On audiobooks

About four years ago, I made a terrible discovery: I can no longer read in a car or on a bus.  I didn’t have a problem with car-sickness when I was a kid, but now that I’ve hit 30, trying to read in a moving vehicle is a surefire recipe for nausea.  Since I commute to work on the bus, this discovery was a blow.

Fortunately, I’ve found help: Audiobooks.

I had listened to audiobooks before, but only on really long road trips where I would be driving.  Now they’re an essential part of my entertainment.  I try to always have one fresh audiobook in my listening queue.  Not only are they great for the bus, but they also make the gym much more enjoyable.

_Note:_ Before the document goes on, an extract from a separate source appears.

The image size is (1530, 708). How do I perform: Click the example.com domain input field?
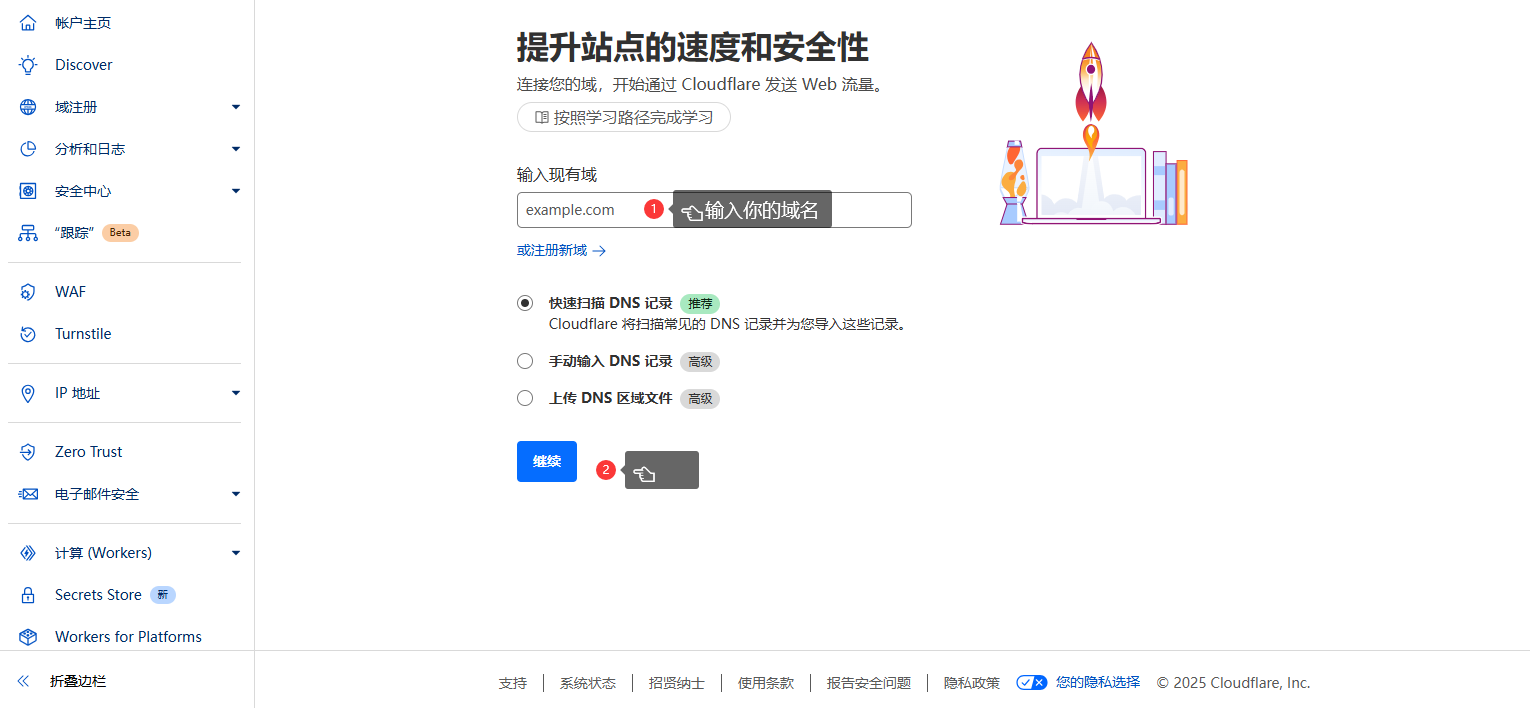[x=580, y=210]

Listening to books has done interesting things to my reading habits.  I’ve become much more attentive to the rhythm and structure of prose.  I pay more attention to descriptions of places and I’m more attuned to whether dialogue “sounds” real.  I’ve also often wondered if I would have reacted to an audiobook differently if I had just read it on my own.  For example, this spring I listened to two of Tanya Huff’s Torin Kerr books (The Better Part of Valor and The Heart of Valor), read by Marguerite Gavin.  In that case I think I liked the audiobooks more than I would have liked the books on their own.  They’re fairly standard-issue military sci-fi and both books had some plotting and pacing problems, but Gavin’s voice breathes life into Torin Kerr and made me care about the character in a way that I’m not sure the prose alone would have.

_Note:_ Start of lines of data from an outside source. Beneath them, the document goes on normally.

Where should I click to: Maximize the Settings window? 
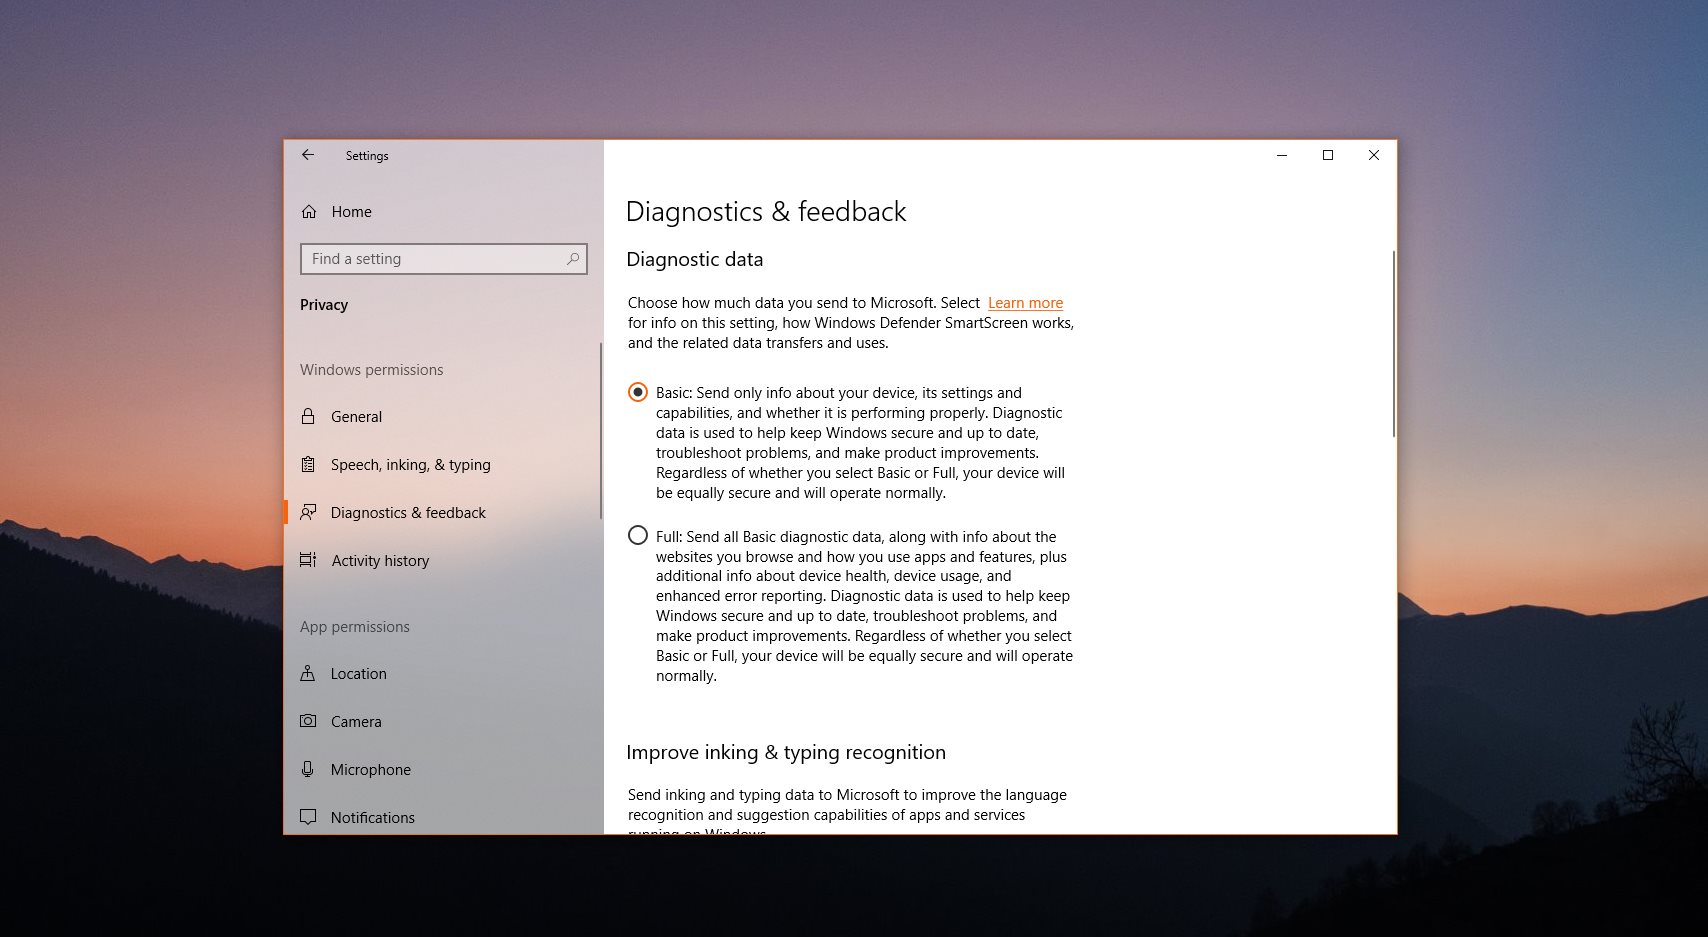[1328, 155]
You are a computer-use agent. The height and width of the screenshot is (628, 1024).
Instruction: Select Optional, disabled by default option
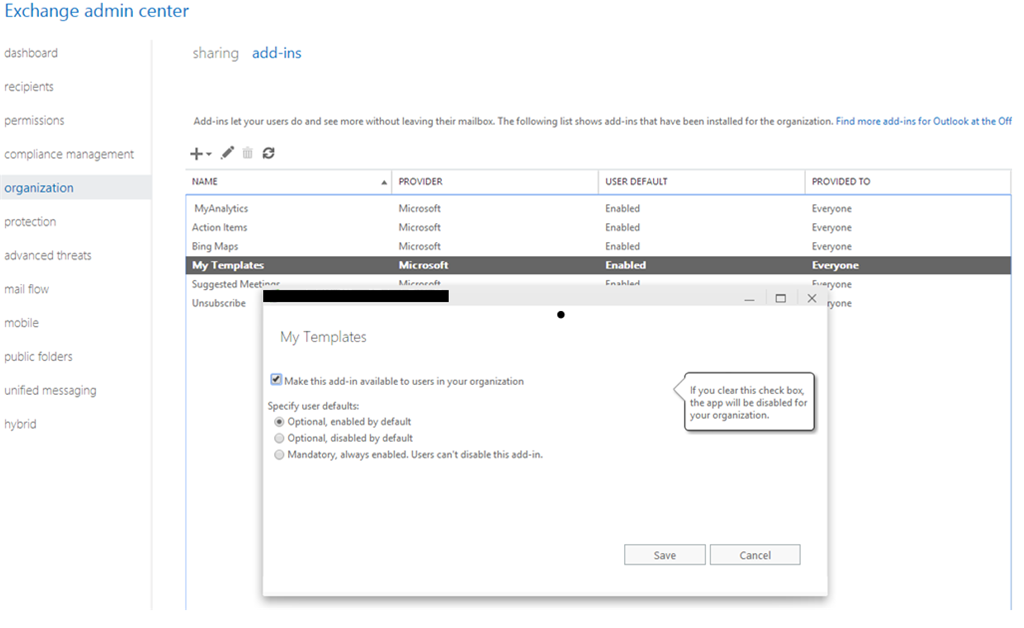click(x=280, y=438)
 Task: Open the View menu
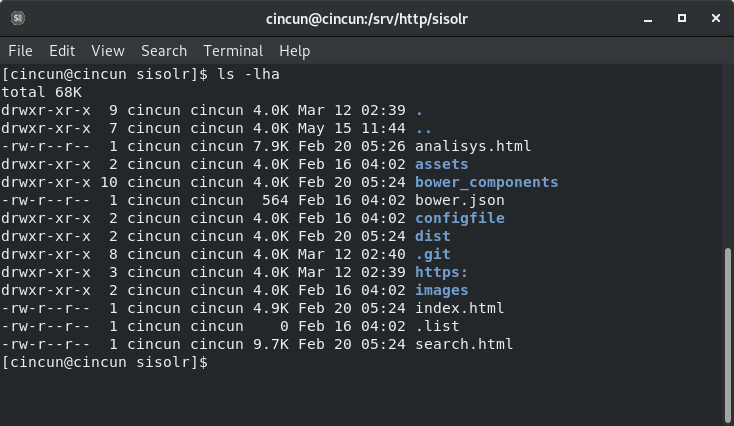click(108, 50)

There are times, however, when an audiobook just won’t do.  Like most people, I read much more quickly than an audiobook reads to me.  A few months ago I checked out Lois McMaster Bujold’s A Civil Campaign, read by Grover Gardner.  I’d been wanting to read it for a long time so I thought I would give it a try as my next audiobook.  I liked Gardner’s wry tone (and the phrase “butter bug” uttered aloud is pure alliterative comic gold), but as the plot thickened, I found I couldn’t stand waiting to find out what happened. I gave up on the audiobook and downloaded the Kindle version to finish it quickly.

Does anyone else listen to audiobooks?  Any favorites to recommend?


2 comments on “On audiobooks

  1. kerry says:

    I’ve listened to “The Piano Teacher” by Janice Lee on audiobook several times on car trips (after first reading it in print). I’m slightly obsessed with the reader’s voice – which can make or break an audiobook. Sometimes I find it disappointing to listen to books read in the author’s voice – it’s never quite the way you expected them to sound. Augusten Burroughs and David Sedaris come to mind.

  2. Trisha says:

    I listen to audio books while doing cardio, but only while doing cardio. It really helps with motivation, because I hate leaving the book.